Sean sat back in chair, nearly grinning. “Bartholomew, you may have something there. It is possible that some people are born with something within their genes that we haven’t discovered as yet.”


Bartholomew threw his hands into the air. “Something that can be developed? Such as a talent? My friend, ye of little faith, who could not see or hear me for the longest time? Ah, trust is something that cannot be touched, either, and you needed proof rather than trust your own sister for a very long time. Everything is not science, indeed, it is not, my ever wary and doubting friend. Take faith—faith is belief in the unseen. If you have any kind of faith, you already believe in the unseen. We all believe in good—and trust me, I believe in the evil that lies in the hearts of mankind! Anyway, here’s what throws me. I knew Kitty Cutlass, and I knew Mad Miller, and yes, Mad Miller turned to piracy, but the legend that has come down about him is pure bunk—which I’ve told you. If he slaughtered men in the water and murdered Dona Isabella in a rage, it would be a surprise to me. And Kitty! The most naive harlot I ever did come across!”


“Naive harlots can be jealous and vengeful,” Sean commented.


“True, maybe,” Bartholomew said.


“You saw the chest—tell me something, Bartholomew. Was that Dona Isabella? You may not have known her as an acquaintance or even a friend, but you saw her around town,” Sean said.


“We did not socialize,” Bartholomew said. “I spent my time with the English and Americans, while Dona Isabella was the elite of the remaining Spanish society. But yes, I saw her.”


“So?”


“So?” Bartholomew shuddered. “I didn’t stare into the chest, my good fellow! That was a horrendous sight, what was once life…so heinously destroyed and mangled and…ghastly! And if I had stared and stared, the way that the decay had set in and the bones had mummified and the fabric of the clothing had clotted with blood and ooze…I’d not have recognized my own dear mother!”


“Have you heard any more from Jaden and Ted?” David asked Sean. “When is the forensic anthropologist due?”


“Later today, I believe,” Sean said. “I talked to Ted earlier—a Dr. Tara Aislinn is due in with her colleague, Dr. Latham. I believe they’re planning on bringing the body back to a lab in Gainesville. They have the facilities for all the testing they want to do. They’re extremely excited, they can find out about dental hygiene, diet, health, parasites—all manner of information.”


“You saw today’s paper?” he asked Sean.


Sean nodded.


Neither of them had accepted an interview, and to Sean’s knowledge, neither had Katie, Jay or Vanessa. But it had been apparent yesterday that they had made a discovery, and there was an article stating that local divers had found a historical artifact and the object was under investigation now.

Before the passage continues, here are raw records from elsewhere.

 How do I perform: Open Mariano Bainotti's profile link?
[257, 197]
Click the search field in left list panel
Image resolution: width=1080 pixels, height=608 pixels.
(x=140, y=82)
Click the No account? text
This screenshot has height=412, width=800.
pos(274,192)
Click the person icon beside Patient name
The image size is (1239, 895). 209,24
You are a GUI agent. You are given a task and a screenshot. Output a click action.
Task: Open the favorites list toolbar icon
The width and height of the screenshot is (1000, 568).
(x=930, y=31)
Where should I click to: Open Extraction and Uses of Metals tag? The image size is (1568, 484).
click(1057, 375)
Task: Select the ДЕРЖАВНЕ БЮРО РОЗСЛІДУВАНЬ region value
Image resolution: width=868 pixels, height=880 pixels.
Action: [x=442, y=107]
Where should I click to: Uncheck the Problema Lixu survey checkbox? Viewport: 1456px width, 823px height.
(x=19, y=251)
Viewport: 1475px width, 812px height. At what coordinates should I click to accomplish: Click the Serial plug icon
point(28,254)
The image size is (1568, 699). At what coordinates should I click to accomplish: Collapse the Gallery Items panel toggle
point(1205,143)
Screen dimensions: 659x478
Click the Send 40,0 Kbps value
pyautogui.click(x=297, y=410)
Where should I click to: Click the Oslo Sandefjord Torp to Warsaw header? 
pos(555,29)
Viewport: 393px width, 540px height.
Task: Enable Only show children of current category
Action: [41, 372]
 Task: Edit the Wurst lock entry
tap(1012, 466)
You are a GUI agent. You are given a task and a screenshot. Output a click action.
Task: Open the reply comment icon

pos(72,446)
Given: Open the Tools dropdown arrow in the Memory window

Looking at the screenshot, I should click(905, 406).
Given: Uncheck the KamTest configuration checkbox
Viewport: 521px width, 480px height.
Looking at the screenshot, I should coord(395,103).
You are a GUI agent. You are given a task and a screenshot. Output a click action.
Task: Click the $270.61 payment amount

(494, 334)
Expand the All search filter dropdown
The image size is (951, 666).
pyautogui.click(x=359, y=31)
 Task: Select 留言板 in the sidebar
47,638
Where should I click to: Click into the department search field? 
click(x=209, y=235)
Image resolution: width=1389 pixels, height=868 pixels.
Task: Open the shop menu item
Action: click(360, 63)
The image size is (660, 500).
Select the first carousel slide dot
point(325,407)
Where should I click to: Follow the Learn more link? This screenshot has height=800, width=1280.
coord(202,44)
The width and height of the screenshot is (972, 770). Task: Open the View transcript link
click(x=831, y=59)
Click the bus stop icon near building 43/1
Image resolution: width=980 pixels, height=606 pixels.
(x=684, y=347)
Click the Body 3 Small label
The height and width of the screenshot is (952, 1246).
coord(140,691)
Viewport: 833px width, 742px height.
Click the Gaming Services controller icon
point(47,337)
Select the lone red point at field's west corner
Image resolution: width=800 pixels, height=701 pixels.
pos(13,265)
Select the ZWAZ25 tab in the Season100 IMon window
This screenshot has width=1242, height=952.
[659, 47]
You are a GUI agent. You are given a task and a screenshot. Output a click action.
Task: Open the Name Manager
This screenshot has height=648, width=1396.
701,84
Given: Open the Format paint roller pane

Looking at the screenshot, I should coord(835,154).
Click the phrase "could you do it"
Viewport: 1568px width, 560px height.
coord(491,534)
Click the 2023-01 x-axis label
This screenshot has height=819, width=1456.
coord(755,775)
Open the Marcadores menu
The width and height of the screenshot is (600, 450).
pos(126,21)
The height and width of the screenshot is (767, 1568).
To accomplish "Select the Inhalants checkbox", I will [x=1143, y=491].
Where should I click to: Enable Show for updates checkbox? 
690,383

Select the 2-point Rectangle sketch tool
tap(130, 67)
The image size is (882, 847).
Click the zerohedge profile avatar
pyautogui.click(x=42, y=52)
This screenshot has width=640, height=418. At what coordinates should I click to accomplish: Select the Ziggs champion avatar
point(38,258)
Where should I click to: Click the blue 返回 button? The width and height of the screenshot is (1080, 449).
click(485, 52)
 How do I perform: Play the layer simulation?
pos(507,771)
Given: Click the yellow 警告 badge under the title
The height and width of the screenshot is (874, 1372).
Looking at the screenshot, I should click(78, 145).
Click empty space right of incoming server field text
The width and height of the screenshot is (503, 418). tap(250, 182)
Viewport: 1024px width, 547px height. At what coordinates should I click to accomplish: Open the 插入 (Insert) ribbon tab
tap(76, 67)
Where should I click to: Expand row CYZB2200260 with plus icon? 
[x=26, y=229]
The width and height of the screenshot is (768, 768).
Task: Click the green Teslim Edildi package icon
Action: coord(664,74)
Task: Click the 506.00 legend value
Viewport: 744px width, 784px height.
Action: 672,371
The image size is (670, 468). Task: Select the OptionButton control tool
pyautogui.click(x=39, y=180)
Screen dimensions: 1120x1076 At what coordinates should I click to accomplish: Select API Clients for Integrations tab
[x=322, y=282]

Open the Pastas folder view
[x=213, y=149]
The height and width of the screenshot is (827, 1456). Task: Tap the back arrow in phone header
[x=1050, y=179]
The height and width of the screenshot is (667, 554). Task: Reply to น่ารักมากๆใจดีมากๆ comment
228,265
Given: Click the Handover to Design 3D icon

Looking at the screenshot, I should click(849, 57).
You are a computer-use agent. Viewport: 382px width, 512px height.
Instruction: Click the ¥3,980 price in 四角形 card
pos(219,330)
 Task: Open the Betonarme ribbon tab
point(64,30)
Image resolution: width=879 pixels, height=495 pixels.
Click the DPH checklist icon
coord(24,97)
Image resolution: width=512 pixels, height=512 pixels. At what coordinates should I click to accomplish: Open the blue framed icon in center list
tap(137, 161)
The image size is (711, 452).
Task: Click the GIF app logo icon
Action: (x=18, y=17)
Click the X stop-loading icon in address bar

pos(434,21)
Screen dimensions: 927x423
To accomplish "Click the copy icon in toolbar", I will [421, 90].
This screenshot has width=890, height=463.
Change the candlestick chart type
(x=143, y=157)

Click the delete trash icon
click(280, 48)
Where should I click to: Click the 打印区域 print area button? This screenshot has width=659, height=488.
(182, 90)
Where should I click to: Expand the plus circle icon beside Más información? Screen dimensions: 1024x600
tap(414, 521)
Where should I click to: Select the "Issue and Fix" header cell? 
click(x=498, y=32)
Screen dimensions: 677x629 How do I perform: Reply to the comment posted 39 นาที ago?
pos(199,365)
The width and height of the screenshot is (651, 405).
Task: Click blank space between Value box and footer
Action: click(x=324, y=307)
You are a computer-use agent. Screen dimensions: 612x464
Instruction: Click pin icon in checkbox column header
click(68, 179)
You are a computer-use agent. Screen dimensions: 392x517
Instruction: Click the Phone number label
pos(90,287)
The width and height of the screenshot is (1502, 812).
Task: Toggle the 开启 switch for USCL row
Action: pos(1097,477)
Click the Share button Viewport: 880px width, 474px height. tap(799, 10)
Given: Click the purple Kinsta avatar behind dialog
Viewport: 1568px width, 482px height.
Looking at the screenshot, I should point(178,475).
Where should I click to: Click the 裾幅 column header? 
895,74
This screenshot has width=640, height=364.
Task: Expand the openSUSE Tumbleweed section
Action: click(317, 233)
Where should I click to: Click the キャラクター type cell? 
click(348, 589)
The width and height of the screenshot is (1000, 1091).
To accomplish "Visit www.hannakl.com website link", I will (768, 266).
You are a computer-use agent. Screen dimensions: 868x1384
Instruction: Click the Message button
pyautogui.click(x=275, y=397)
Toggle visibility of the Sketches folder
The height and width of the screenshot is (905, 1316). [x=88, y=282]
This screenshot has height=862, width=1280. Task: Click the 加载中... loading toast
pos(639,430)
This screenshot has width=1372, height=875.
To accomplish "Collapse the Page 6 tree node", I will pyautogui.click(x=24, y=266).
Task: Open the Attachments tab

That afternoon, one of them would take an interview so that the concept that they were “treasure hunting” would not be taken out of context.


David’s cell phone rang and he picked it up. He listened for a moment and looked at Sean, nodding.


He hung up.


“That was Liam. They checked out—the film crew, that is. The two grad students, Bill and Jake. And Barry Melkie has worked for several major motion-picture companies, and Zoe, though not as well-known, has certainly had an excellent employment record. There’s not so much as a night in jail, a dismissed charge or a single mark.”